Many people seek treatment for legal as well as medical reasons. The court system will often require that an individual with a drug- or alcohol-related offense must seek treatment as part of their sentence. While the treatment is a beneficial part of their sentence, the individual who needs treatment will often need additional help navigating the court mandates as well as the addiction treatment program.

Choosing Treatment Instead of Jail

Alternatives has years of experience working with attorneys, the courts, and probation/parole authorities, providing drug and alcohol treatment as an alternative to jail terms and other penalties.

Oftentimes, a representative from Alternatives is able to attend court with you and support you in your case.

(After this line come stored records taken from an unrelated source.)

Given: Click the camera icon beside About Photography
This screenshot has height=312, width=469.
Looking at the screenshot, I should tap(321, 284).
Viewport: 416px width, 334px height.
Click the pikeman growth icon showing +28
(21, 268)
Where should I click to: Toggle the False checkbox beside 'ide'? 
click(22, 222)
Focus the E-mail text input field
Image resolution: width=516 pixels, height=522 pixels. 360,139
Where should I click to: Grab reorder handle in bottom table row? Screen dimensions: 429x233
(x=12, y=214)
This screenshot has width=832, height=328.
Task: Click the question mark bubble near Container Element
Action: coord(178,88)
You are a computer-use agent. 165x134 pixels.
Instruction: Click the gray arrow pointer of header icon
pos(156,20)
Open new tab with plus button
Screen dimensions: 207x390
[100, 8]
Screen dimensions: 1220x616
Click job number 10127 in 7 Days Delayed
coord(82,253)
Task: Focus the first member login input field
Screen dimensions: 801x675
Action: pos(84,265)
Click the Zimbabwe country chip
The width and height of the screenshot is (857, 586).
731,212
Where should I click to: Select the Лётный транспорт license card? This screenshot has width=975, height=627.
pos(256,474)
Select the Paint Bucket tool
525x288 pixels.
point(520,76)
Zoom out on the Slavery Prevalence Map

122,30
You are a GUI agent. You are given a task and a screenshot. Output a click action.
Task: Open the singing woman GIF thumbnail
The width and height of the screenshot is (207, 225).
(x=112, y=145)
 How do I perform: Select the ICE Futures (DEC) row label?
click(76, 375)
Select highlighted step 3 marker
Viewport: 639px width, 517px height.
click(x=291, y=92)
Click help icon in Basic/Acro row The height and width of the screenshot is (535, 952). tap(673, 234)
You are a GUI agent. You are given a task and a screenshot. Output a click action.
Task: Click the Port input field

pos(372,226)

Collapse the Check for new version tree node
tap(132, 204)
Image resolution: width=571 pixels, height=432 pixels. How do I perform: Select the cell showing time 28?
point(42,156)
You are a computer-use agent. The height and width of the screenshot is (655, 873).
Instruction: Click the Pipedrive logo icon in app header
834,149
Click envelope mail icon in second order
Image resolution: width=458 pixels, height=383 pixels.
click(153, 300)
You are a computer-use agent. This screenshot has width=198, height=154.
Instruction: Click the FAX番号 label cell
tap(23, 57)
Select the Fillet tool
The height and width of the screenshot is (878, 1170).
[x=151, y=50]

In the state of Florida, family and friends of addicts have legal recourse available to get help for their loved ones through the use of a Marchman Act.

Additional Legal Resource – A Marchman Act

A Marchman Act provides an individual in need of substance abuse treatment with emergency services and temporary detention for substance abuse evaluation and treatment, either on a voluntary or involuntary basis.

How are voluntary and involuntary Marchman Act admissions different?

A voluntary admission is when a person who wishes to enter treatment for substance abuse applies to a service provider for voluntary admission.

An involuntary admission occurs when there is good faith reason to believe the person is substance abuse impaired and, because of such impairment, has lost the power of self-control with respect to substance use. They must also have inflicted, attempted or threatened to inflict, or is likely to inflict physical harm on himself/herself or another; or the person’s judgment has been so impaired because of substance abuse that he/she is incapable of appreciating the need for substance abuse services and of making a rational decision in regard to substance abuse services.

Who can file an Involuntary Marchman Act Petition?

A law enforcement officer may take a person into protective custody when the minor or adult appears to meet admission criteria and is brought to the attention of law enforcement or is in a public place.

In addition to a law enforcement officer’s authority to implement protective custody measures in emergency involuntary situations, a private practitioner, the person’s spouse or guardian, any relative of the person, the director of a licensed service provider or the director’s designee, or any three (3) responsible adults who have personal knowledge of the person’s substance abuse impairment or, in the case of a minor, the minor’s parent, legal guardian, legal custodian or licensed service provider can file an Involuntary Marchman Act Petition.